Programs today tend to be a bit more complex. Sure, you can make little Flash or JavaScript games (and I do, thank you very much!) which have very limited numbers of lines, but my work in C++ OpenGL sure as hell is not keeping a three-figure line count, even though I make an obsessive effort to keep everything streamlined. I need to understand it again after a three-day weekend, after all. With this growth in complexity, new tools need to be learned, and I learned a few the hard way. If ever I was asked for the amount of advice I could give a complete programming rookie in the time between getting on and off an elevator, here are some.

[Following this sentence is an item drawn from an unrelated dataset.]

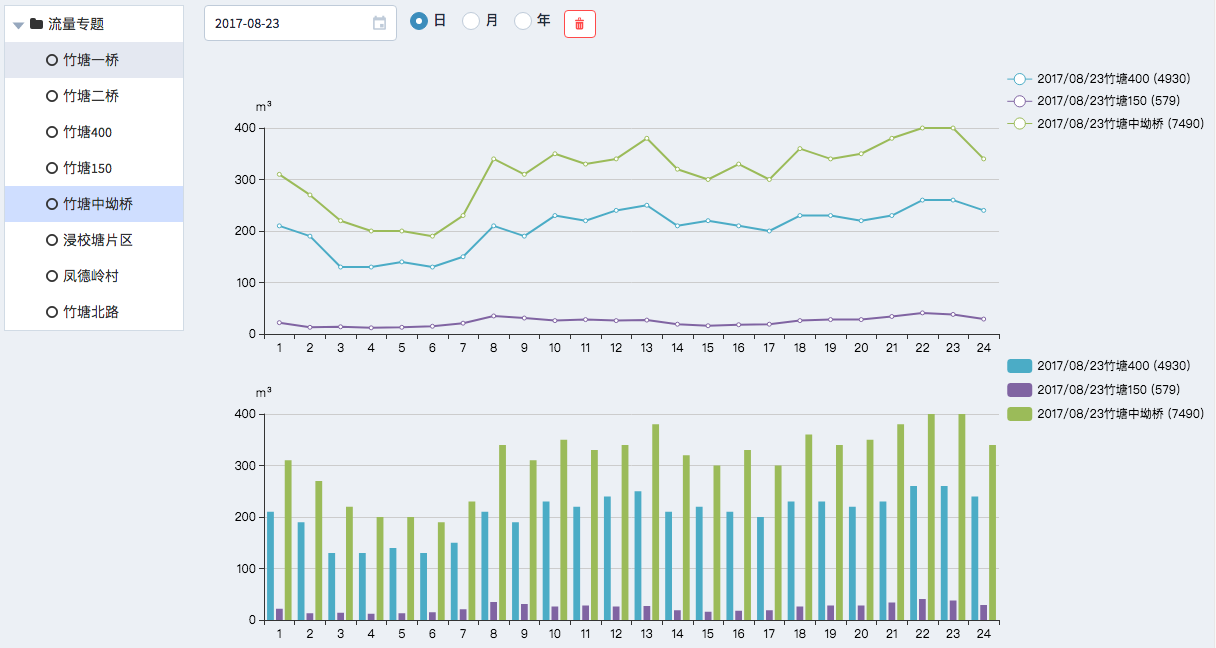The height and width of the screenshot is (648, 1216).
Task: Click circle icon beside 凤德岭村
Action: click(x=52, y=276)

The first thing is "have a system for testing how the program runs". It seems pretty simple, right? Most of us are very familiar with error messages, after all. But I am not satisfied. Too many times has a program crashed and taken the console or whatever along with it, making the error message impossible to read. Also, not all messages are errors. Also, I may want to compare messages from multiple runs of the program. So dear rookie, write a function early on that creates a seperate error log. Not a big revelation to someone with a bit of experience, but going from console error messages to a simple txt file with runtime messages saved in was a freaking miracle my first time! The process of looking for errors or inefficient code structures went from being an art that depended on me looking at a console and having a flash of genius, to being a craft with me flipping through lines and lines of program run statuses and non-crashing error messages. Also, a txt file can be searched! It can be posted online easily! Do it. You will thank yourself later.

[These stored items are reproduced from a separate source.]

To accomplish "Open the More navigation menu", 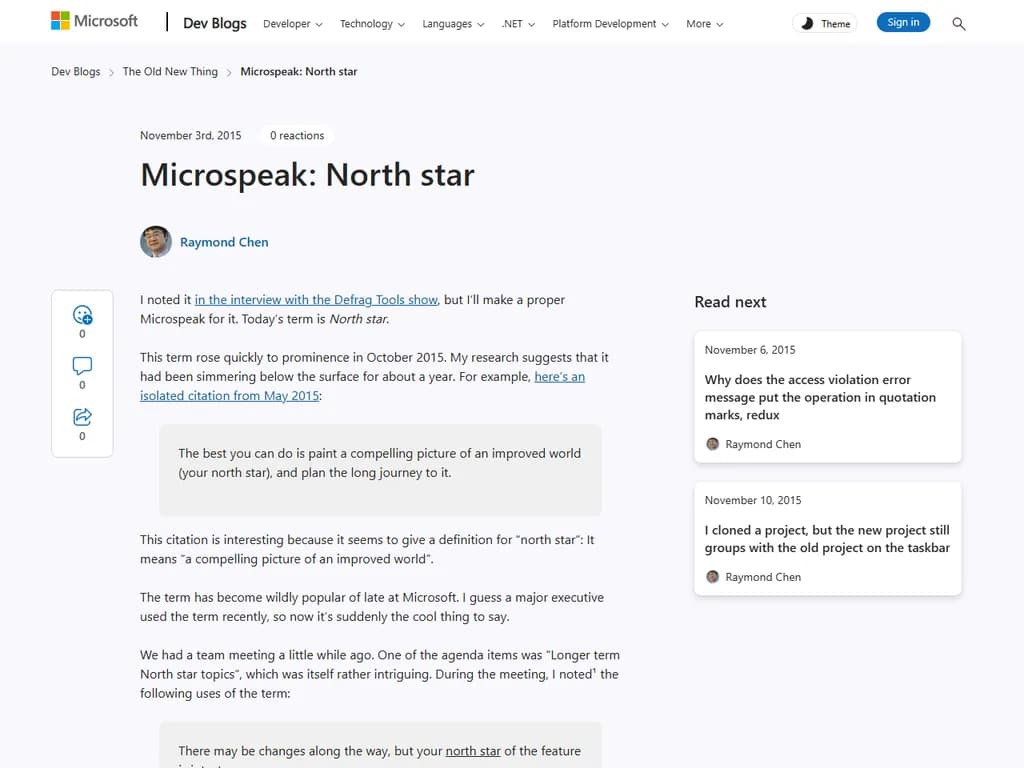I will [x=704, y=24].
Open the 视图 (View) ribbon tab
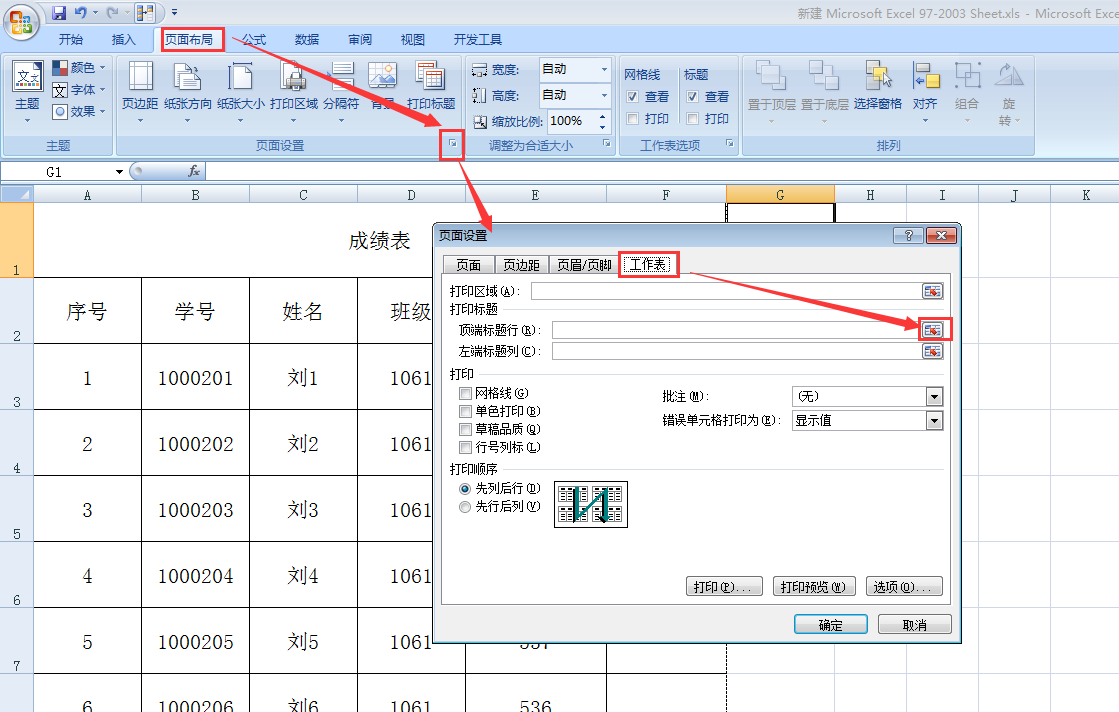 (412, 38)
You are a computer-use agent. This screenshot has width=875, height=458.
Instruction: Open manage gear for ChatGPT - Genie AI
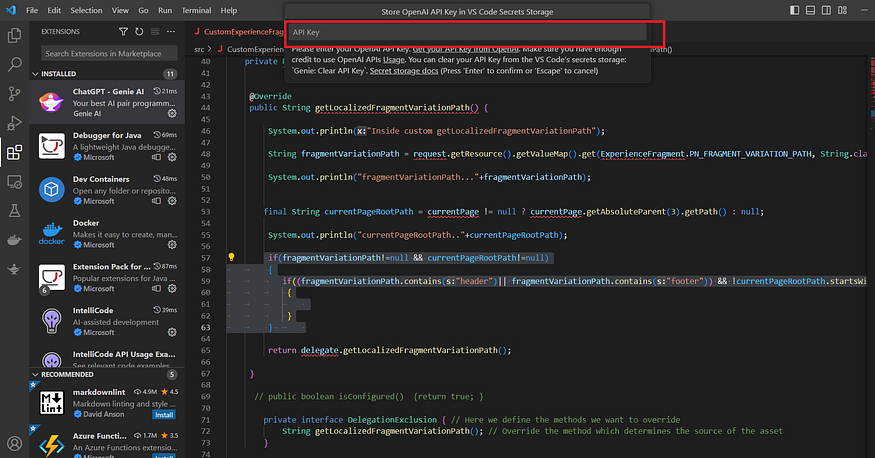[172, 113]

But that is just the entry-level stuff. If you do anything more than dabbling, you should know that. The much bigger tool I depend upon now, one that I have very recently used to handle some important work, is modularity.
Tabula rasa, the clean slate method, is the most efficient way (for me) to handle large problems in the code. I know people who still scoff at the idea of extensive back-ups. "I'll just fix it if anything goes wrong, no need filling my harddrive with old versions" and such. Some make the mistake of taking regular back-ups, but deleting all but the most recent. I cannot count the times that I have had to go ten or more versions back to redo some work that got all tangled up, to the point where untangling it would take days. Filing a line of several back-ups as "whoopsie" is embarassing, but it beats having to untangle or redo everything. As they say, real men don't do back-ups. Real men cry a lot.
But tabula rasa is not just for those horrible moments when you realize that half of the code you wrote is essentially screwing up the other half. My latest use of tabula rasa is actually the reason for the image at the top. I 'scrolled back' my versions to a previous back-up to get rid of all code that formed stars and planets, going back to almost only the colored dots (celestial objects at great distances). Why? Because the code for generating landscapes was getting bothersome. It was clunky and hard to improve. Nothing more. Just a petty grievance, a first-world problem, so to speak. But all the progress is still in the scrapped 'line' of backups, and I can lift both basic concepts and entire chunks of code from it, if I so wish. Meanwhile, the core code for forming those spheres (from top left to bottom right, they are a star, its innermost planet, the planet's closest moon, and the planet's farthest moon, which looks bigger because it's closer to the camera) is now getting far more streamlined and flexible. Had a redo of the code been far more troublesome than a mere tabula rasa back to an earlier version, I would have been tempted to avoid it, and slave on with inefficient, clunky, poorly structured code. Now, I can just yank out part of the code and start that part over.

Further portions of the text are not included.